## [EXERCISE BRIEF]
Leave out all pictures. Extract exactly the lines from the one containing "Task: Select the Rewind icon in the player" through the end of the data.

## [RECORDS PROVIDED]
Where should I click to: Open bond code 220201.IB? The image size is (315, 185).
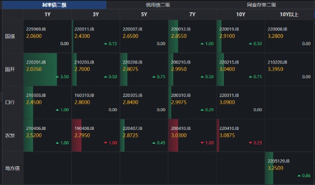pyautogui.click(x=36, y=62)
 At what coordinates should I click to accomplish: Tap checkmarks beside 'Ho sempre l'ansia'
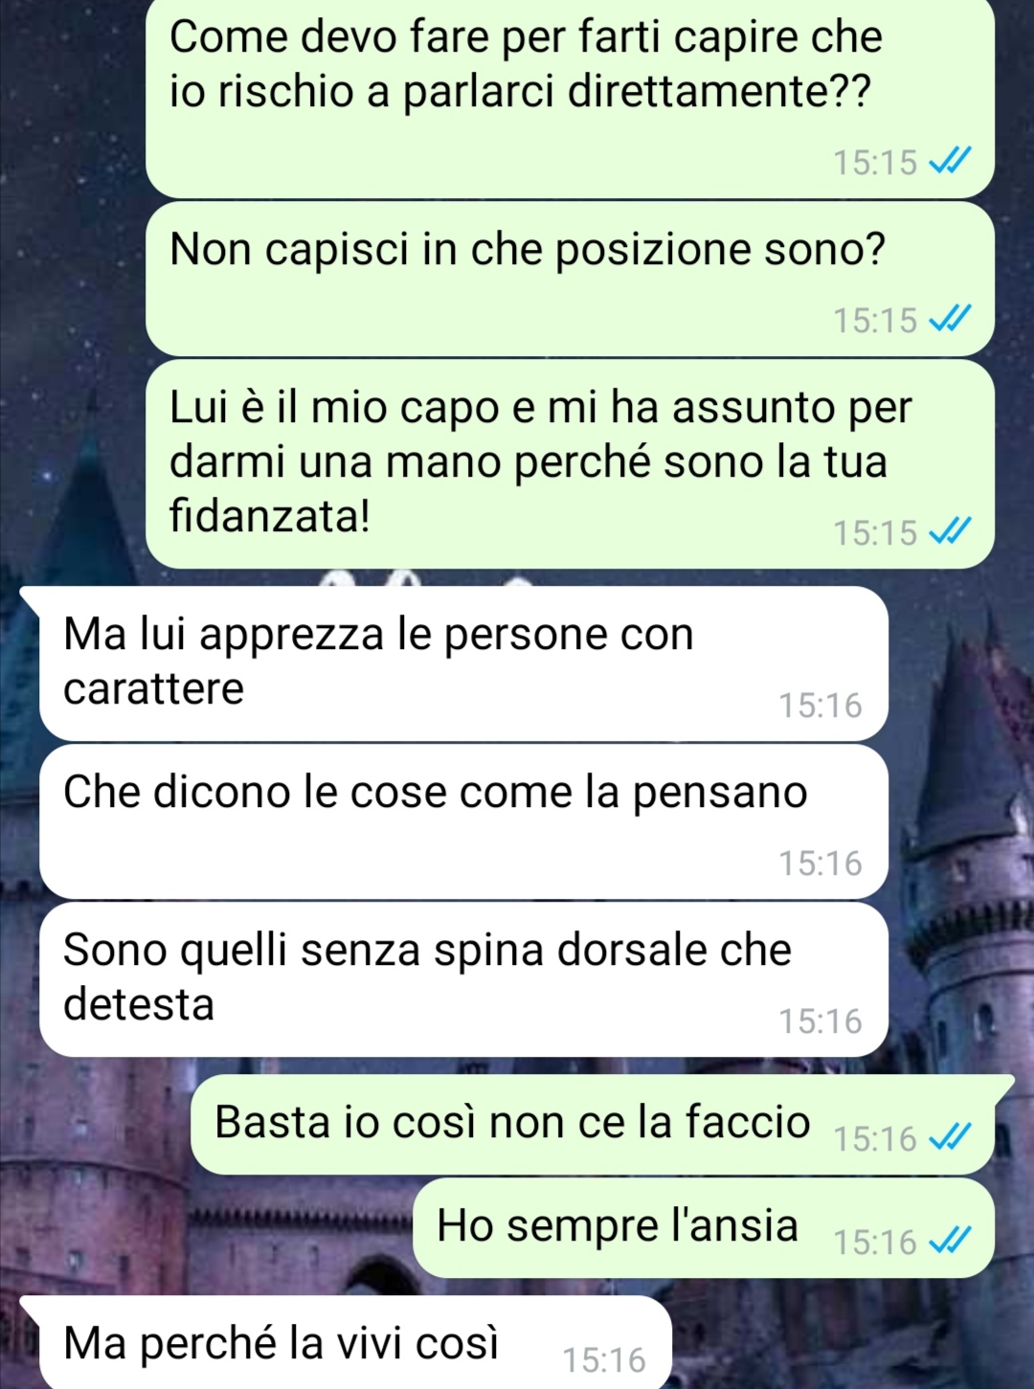pyautogui.click(x=950, y=1241)
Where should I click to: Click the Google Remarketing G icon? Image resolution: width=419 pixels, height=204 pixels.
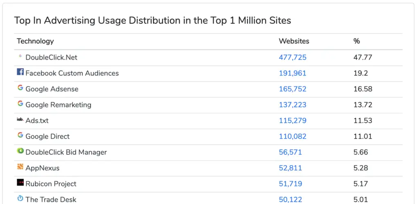tap(20, 103)
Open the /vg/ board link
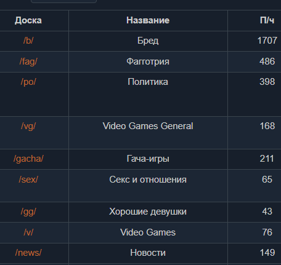Viewport: 281px width, 265px height. tap(28, 126)
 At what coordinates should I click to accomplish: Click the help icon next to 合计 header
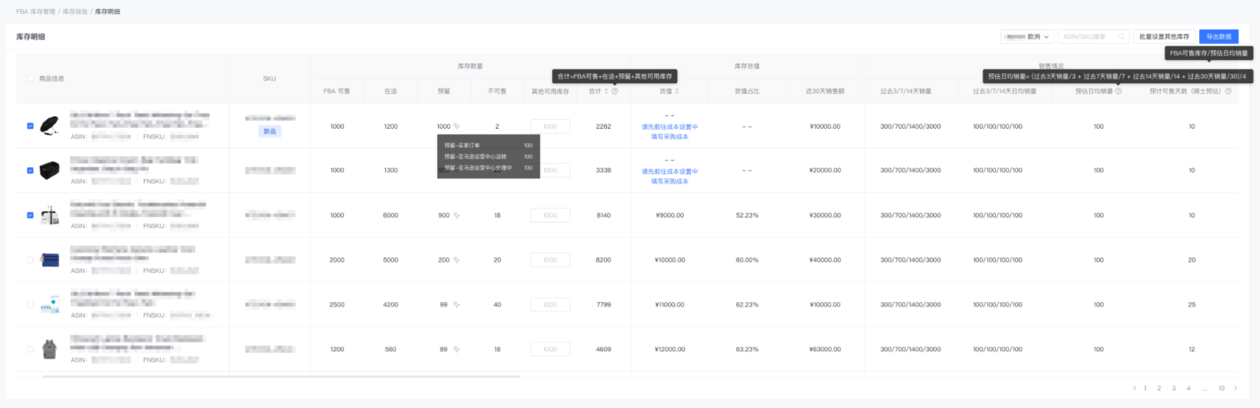coord(615,91)
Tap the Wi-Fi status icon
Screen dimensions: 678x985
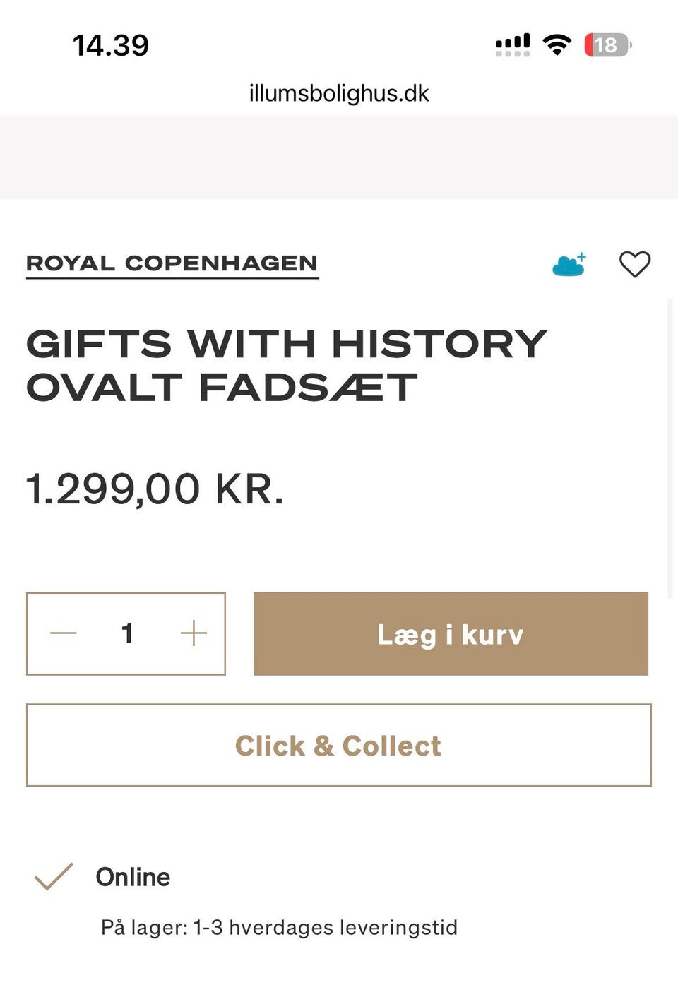click(x=557, y=45)
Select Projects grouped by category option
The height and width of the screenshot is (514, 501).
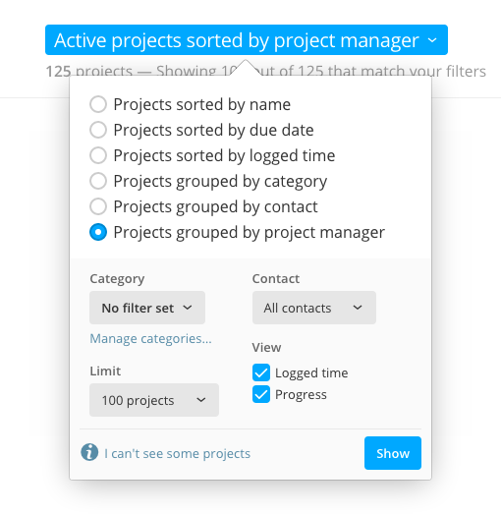[x=98, y=181]
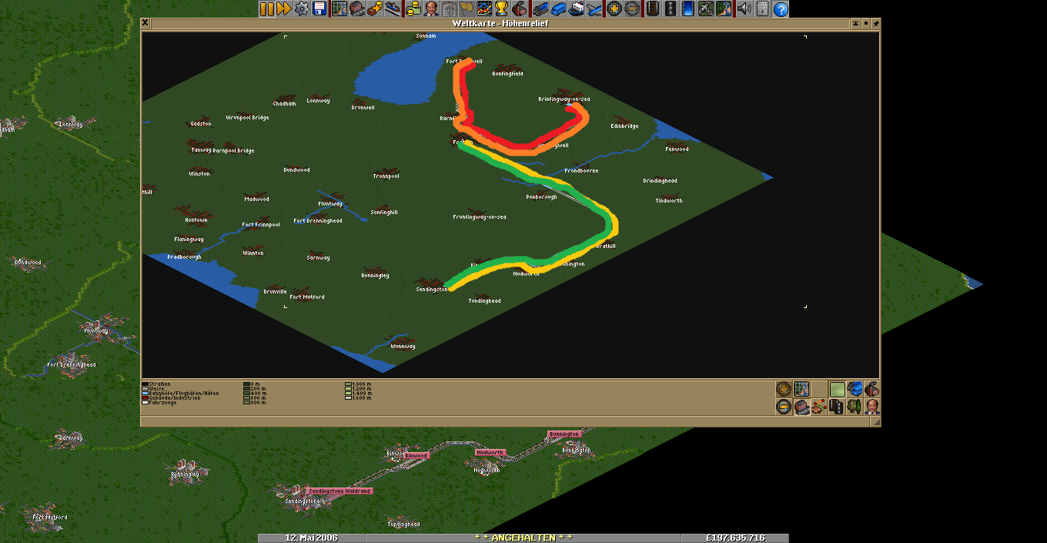Open the sound and music speaker icon
The width and height of the screenshot is (1047, 543).
click(x=744, y=8)
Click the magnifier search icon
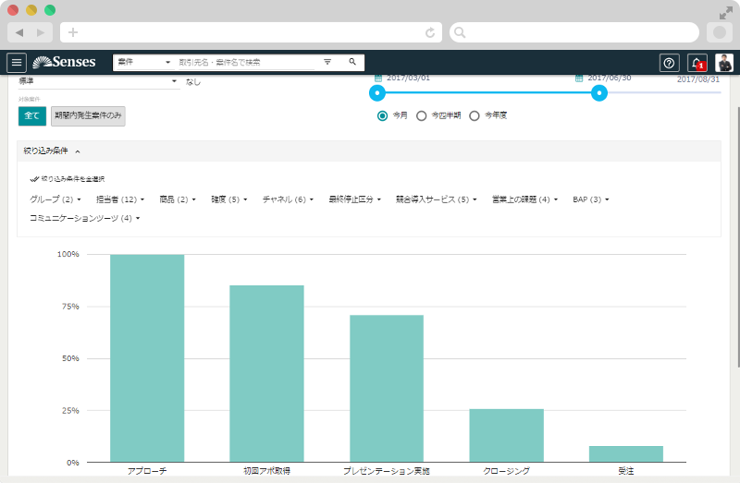This screenshot has height=483, width=740. click(x=352, y=62)
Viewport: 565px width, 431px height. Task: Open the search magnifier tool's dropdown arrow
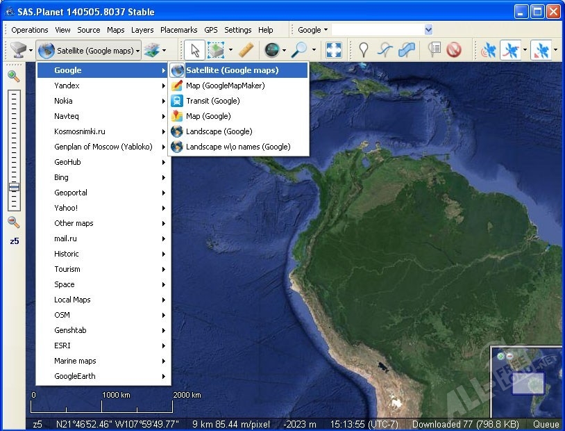pyautogui.click(x=314, y=50)
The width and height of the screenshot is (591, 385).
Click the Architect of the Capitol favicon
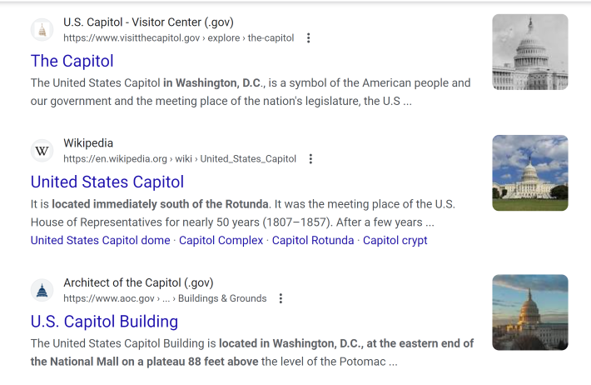click(x=42, y=291)
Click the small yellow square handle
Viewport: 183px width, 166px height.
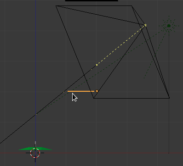(97, 65)
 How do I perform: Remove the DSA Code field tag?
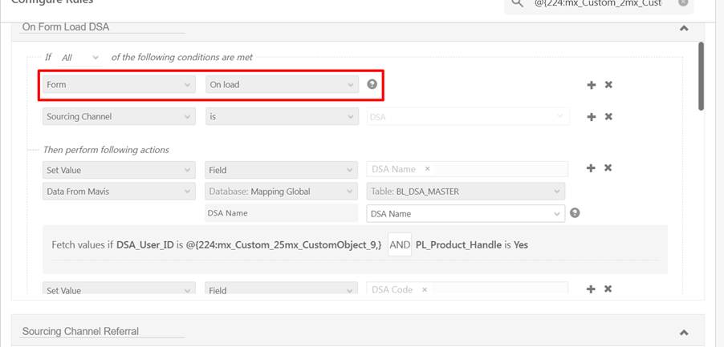pos(425,290)
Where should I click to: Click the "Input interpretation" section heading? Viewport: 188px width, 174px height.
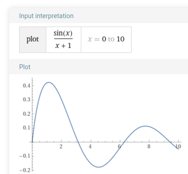[46, 16]
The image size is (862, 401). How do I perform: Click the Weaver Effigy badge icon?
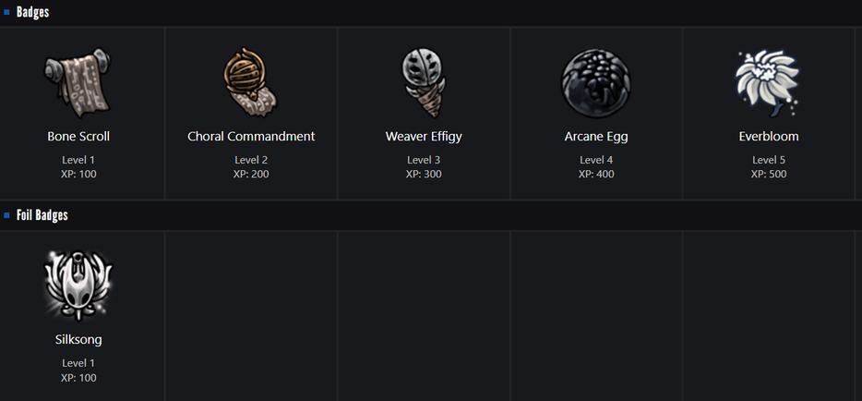click(x=424, y=83)
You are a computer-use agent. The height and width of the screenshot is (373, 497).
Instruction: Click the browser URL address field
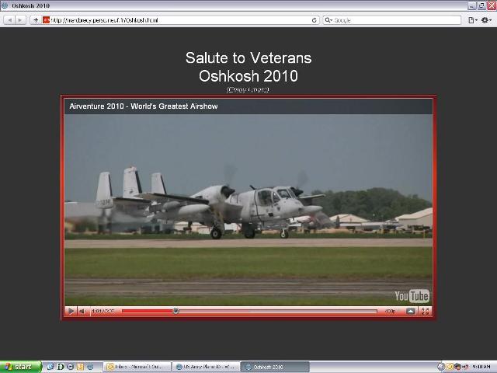point(179,19)
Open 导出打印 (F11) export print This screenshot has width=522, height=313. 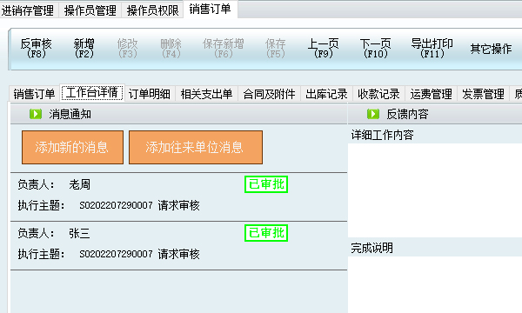pos(432,49)
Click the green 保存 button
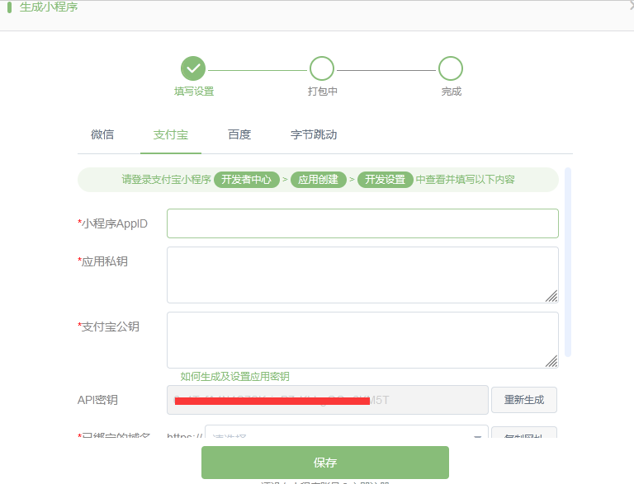634x484 pixels. [x=325, y=463]
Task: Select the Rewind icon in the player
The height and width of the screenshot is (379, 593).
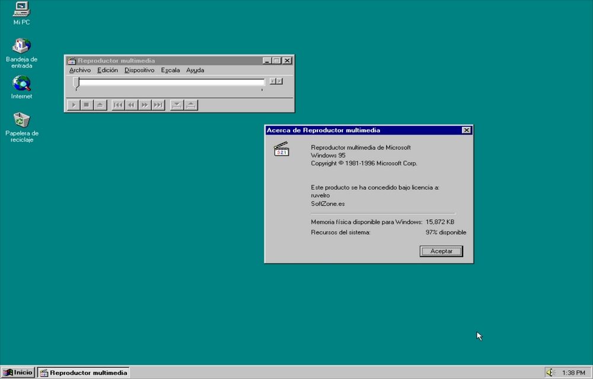Action: pos(132,105)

## [WRITTEN RESPONSE]
Task: Select the Rewind icon in the player
The height and width of the screenshot is (379, 593).
Action: pos(132,105)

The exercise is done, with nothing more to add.